Analysts say the initial round of parliamentary elections, which began on 9 April, have been more transparent than the country’s past three elections, which were marred by violence and irregularities, but nonetheless, evidence of candidates in some towns employing desperate measures, including vote-buying, has emerged.
According to Shehu Dalhatu, director of the Centre for Democratic Research and Training (CDRT) in the northern city of Kano, candidates for the 9 April legislative elections recruited agents who hung around a few metres from polling stations offering money for votes.

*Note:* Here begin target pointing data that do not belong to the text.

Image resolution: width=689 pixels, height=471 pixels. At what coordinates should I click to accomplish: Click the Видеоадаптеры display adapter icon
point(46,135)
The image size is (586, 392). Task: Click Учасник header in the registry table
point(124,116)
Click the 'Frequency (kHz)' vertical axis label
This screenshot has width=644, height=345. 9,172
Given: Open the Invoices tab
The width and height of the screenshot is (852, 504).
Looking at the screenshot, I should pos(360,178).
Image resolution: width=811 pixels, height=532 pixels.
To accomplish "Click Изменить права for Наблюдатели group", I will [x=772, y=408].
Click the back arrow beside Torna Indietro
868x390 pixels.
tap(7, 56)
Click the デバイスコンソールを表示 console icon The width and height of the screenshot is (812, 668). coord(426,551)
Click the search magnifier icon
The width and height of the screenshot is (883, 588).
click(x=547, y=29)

In some cases candidates demanded Muslim voters swear on the Koran that they would not change their mind once in the polling booth.
Akibu Dalhatu of Transition Monitoring Group (TMG), a local group in Jigawa state that has been involved in election monitoring in Nigeria since 1999, told IRIN that when monitoring the polls: “I witnessed politicians [in villages in Jigawa] openly offering money to voters at polling stations to cast their votes in favour of their candidates and many voters took the money with the promise to vote for the politicians’ candidates.”

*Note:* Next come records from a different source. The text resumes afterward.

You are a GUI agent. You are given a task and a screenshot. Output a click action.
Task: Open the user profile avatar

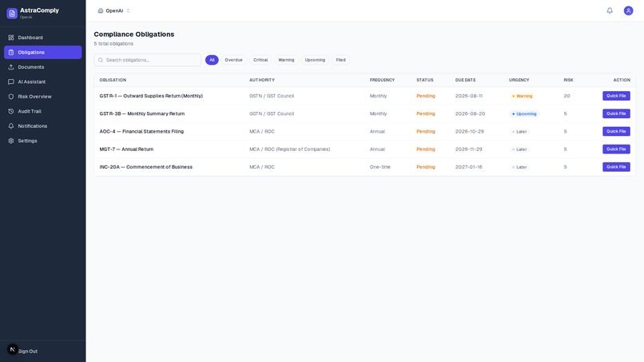pyautogui.click(x=628, y=10)
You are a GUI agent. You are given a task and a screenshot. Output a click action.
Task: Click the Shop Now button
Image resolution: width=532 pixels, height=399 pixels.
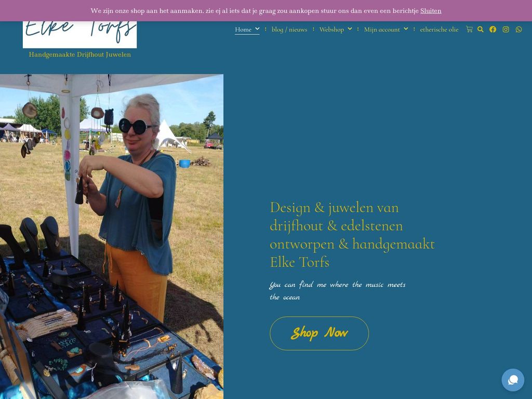pyautogui.click(x=320, y=333)
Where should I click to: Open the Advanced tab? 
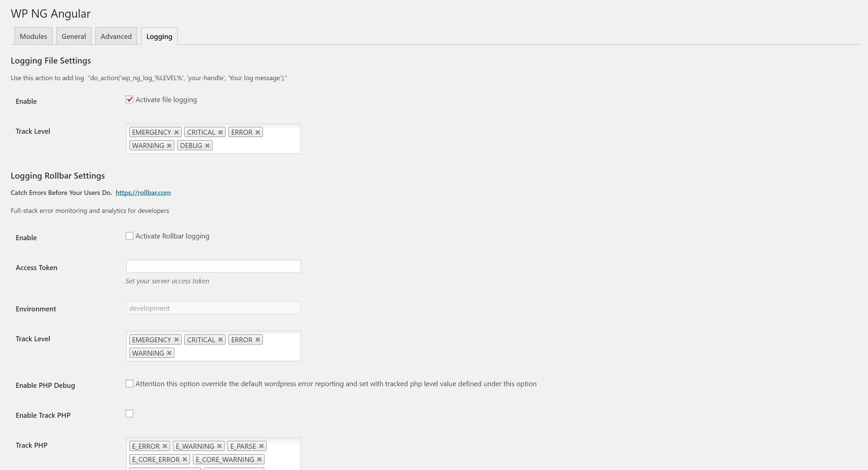coord(116,36)
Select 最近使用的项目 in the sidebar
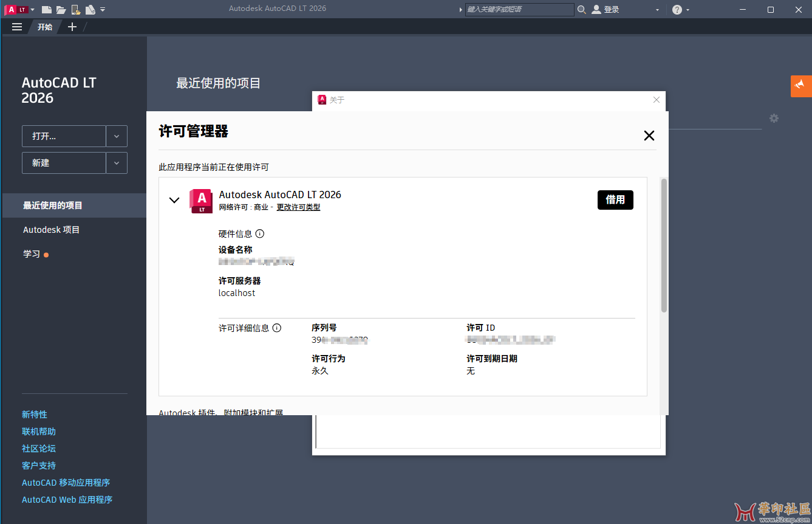Image resolution: width=812 pixels, height=524 pixels. (53, 205)
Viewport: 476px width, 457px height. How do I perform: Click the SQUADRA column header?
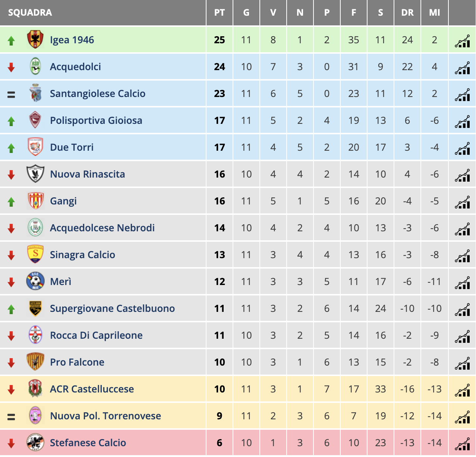30,13
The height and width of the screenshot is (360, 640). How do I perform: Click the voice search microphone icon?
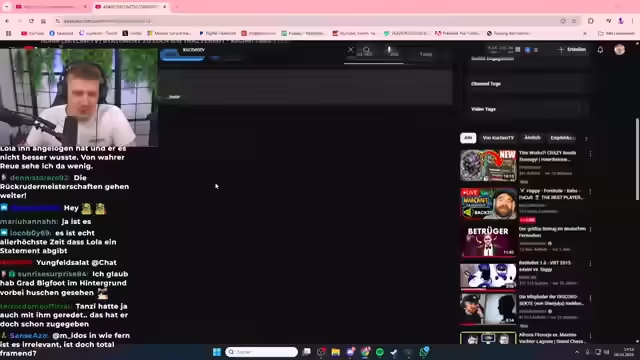(389, 50)
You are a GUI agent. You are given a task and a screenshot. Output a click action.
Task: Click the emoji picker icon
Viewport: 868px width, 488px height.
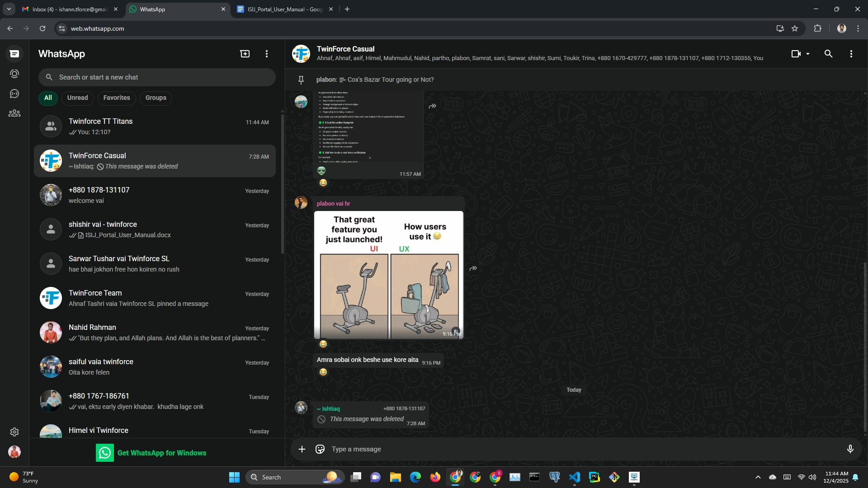[x=320, y=449]
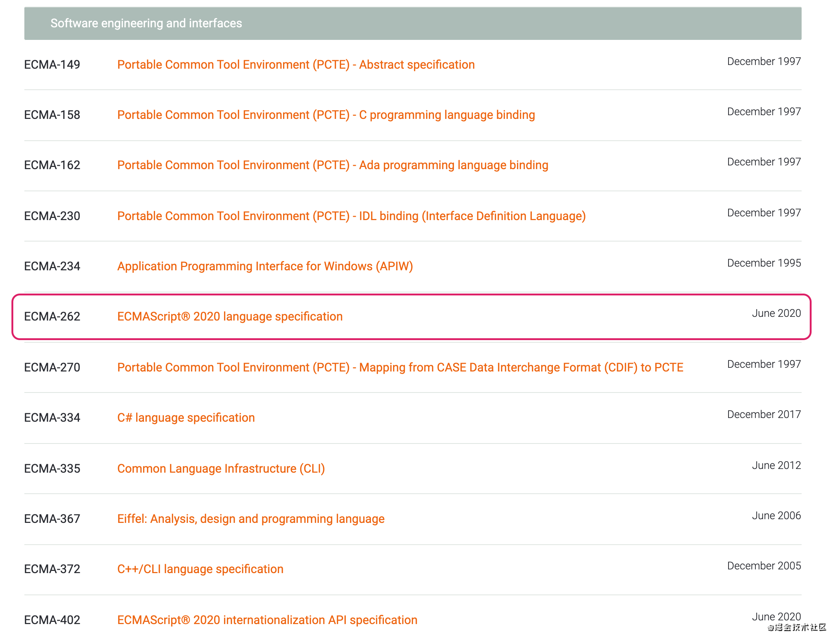Viewport: 840px width, 644px height.
Task: Click the ECMA-334 standard number
Action: pyautogui.click(x=52, y=417)
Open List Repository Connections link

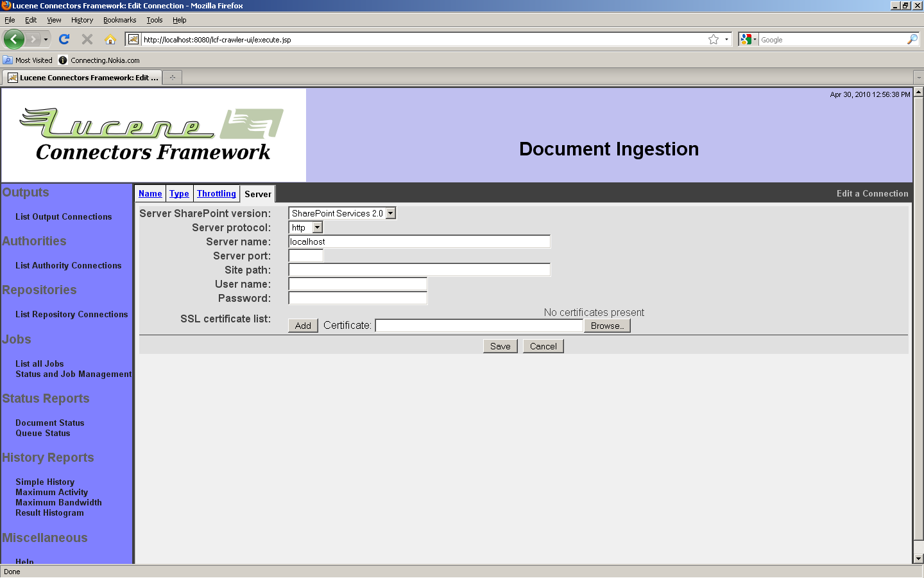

“Most of the voters approached were women who are mostly illiterate with no voter education and therefore more gullible to such offers,” he told IRIN.
Politicians also went door-to-door offering food, soap, clothes and money to potential voters, residents of the northern city of Kano told IRIN. “I was offered a wax fabric and 500 naira [US$3.3] which I collected, but I voted for the candidate of my choice,” Fatima Musa, a 35-year-old voter in Kano, told IRIN.

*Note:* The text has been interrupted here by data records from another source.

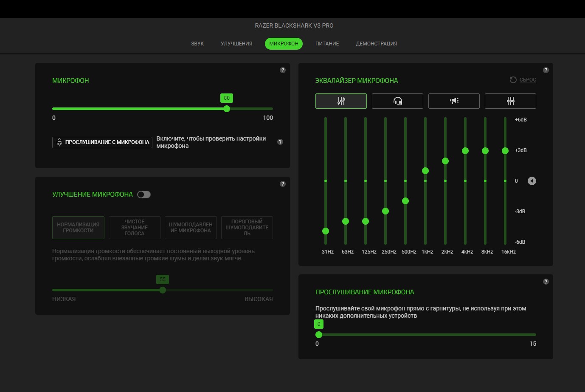Toggle the Улучшение микрофона switch

pyautogui.click(x=144, y=195)
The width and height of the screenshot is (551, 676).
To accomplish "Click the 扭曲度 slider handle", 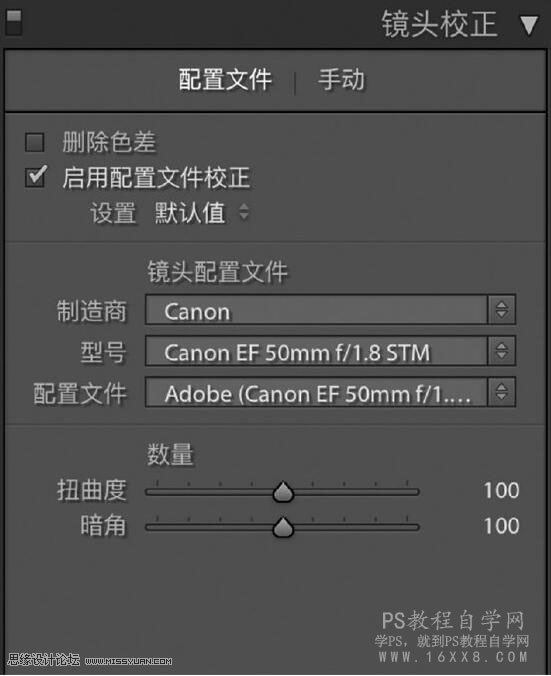I will tap(283, 492).
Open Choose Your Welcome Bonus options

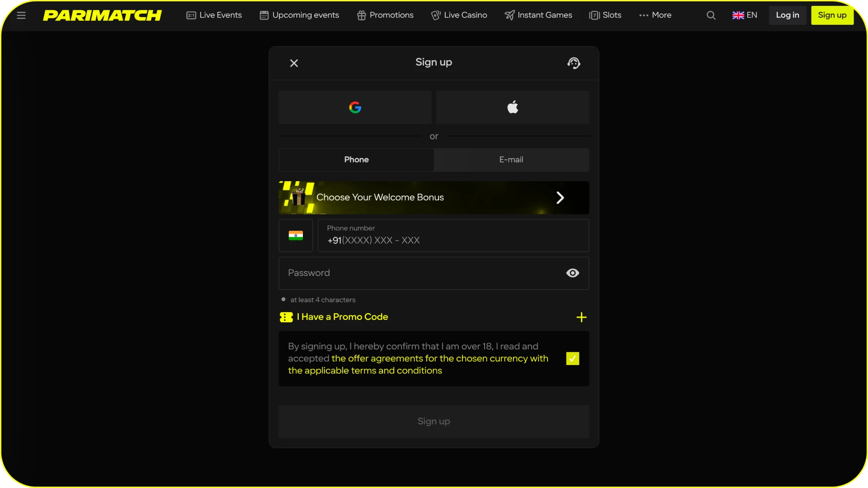tap(434, 197)
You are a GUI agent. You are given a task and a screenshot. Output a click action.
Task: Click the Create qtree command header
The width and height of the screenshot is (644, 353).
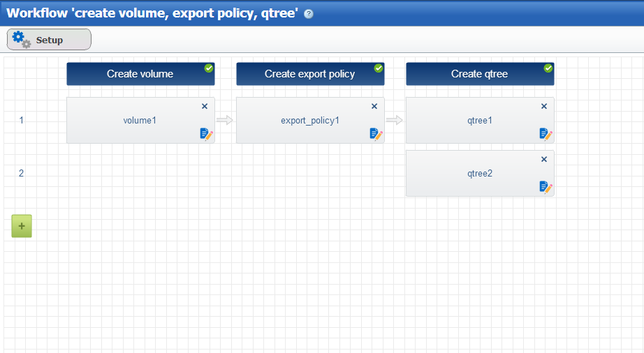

In previous elections, voters in northern Nigeria would often wear leaves on their heads to advertise that their vote was for sale, and would openly haggle with candidates’ representatives over the price.
The practice is evidence of disillusionment with the elections’ process. “After voting several times, and their electoral wishes have been flaunted through election rigging, many voters feel their votes do not count and will take money to vote,” TMG director Festus Okoye told IRIN. “Coupled with excruciating poverty and illiteracy, these voters would readily part with their votes for some paltry financial gain.”
Yahaya Badda, a 65-year-old farmer in the northern city of Sokoto, declared his vote was for sale.
“I have been voting since the 1960s during the first republic, but good leaders have deserted Nigeria since then, and now my vote is for sale... I’m ready to give my vote for 2,000 naira [$13] which is better than wasting my time in casting a vote that will not count.”
Nick Dazen, spokesman for Nigeria’s Independent National Electoral Commission, told IRIN: “We are aware that some people do sell their votes, but the electoral law doesn’t empower us to sanction [punish] such people. The best we can do is to appeal to their patriotic instinct not to exchange their votes for money and ensure they vote for the right candidate.”
More transparency
Despite irregularities in some cases, Nigerians are more engaged in this elections’ process than they have been in previous years, said Nasir Abbas, a civil society activist with the Civil Rights Congress in the northern city of Kaduna.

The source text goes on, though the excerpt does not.